Task to carry out.
Take from the records below each line that holds "agent".

#### Available records ####

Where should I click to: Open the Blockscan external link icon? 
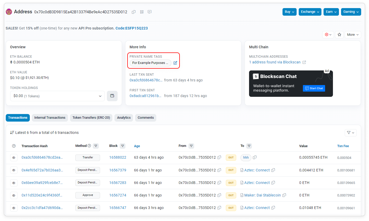pos(304,62)
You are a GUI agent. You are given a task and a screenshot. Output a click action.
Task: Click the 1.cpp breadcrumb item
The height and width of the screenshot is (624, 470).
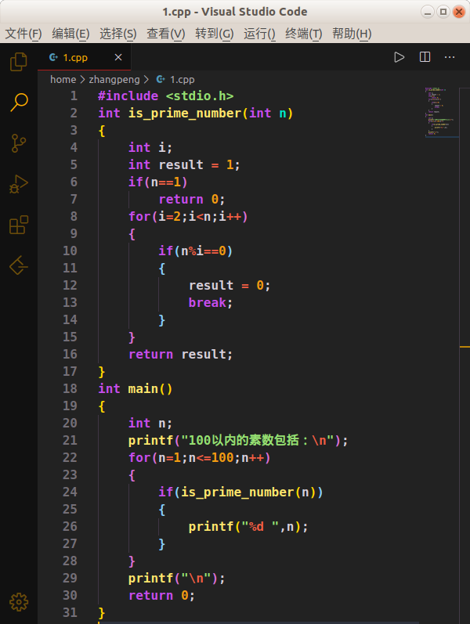pyautogui.click(x=182, y=79)
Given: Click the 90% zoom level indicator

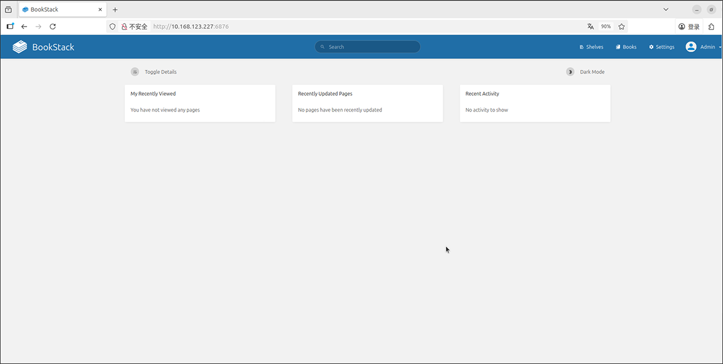Looking at the screenshot, I should [x=606, y=27].
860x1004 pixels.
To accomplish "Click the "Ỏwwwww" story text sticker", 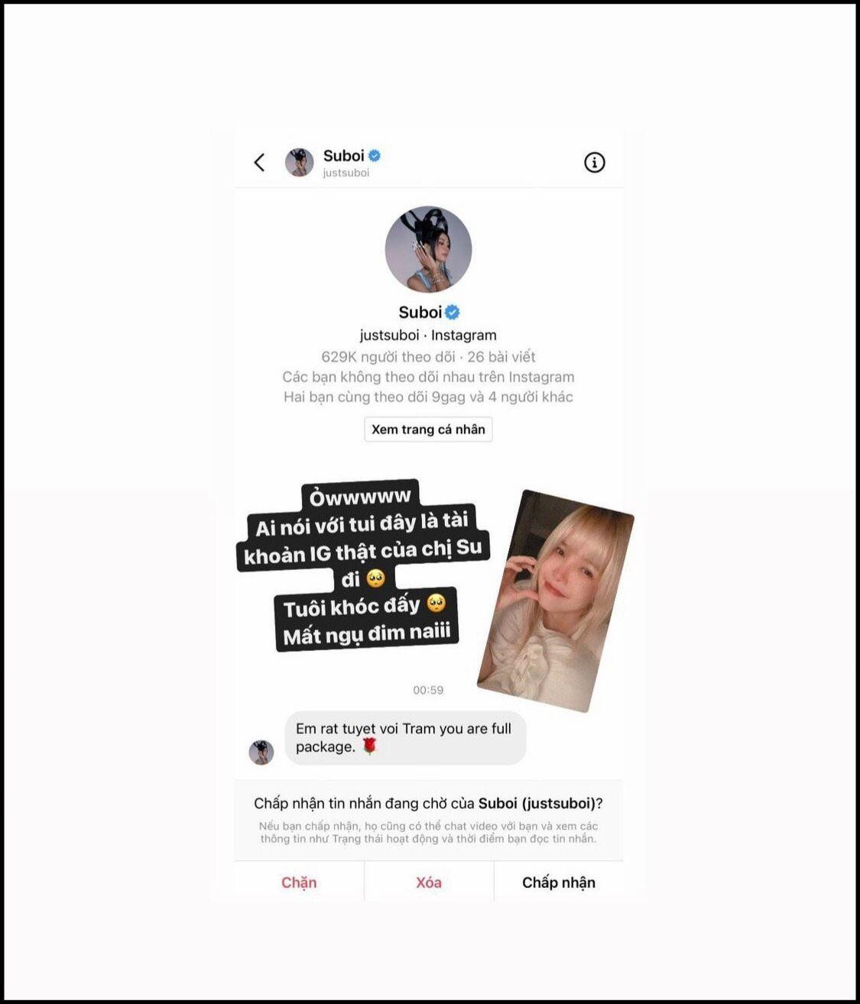I will (x=360, y=497).
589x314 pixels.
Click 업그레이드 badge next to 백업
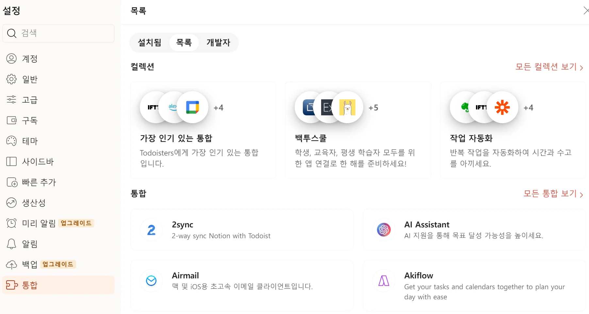58,264
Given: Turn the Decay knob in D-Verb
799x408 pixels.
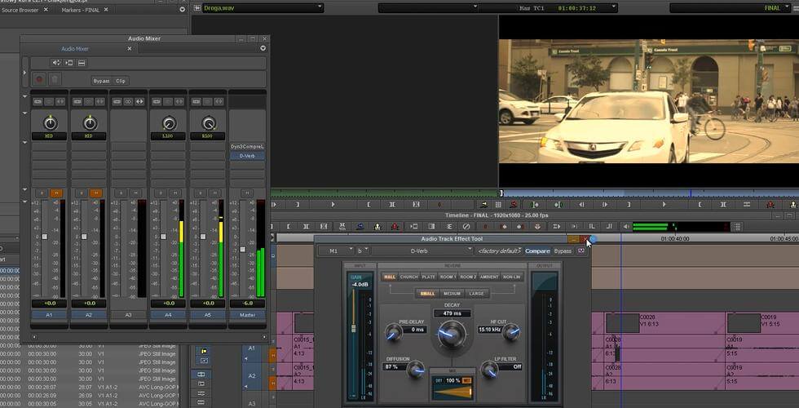Looking at the screenshot, I should 451,333.
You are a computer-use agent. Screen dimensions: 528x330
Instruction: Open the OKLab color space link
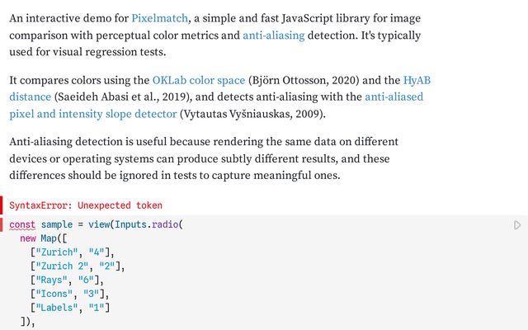(199, 80)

####

Written response.
You are a GUI agent. You are given a task and a screenshot. Output a click action.
You are a computer-use agent. Screen dimensions: 528x330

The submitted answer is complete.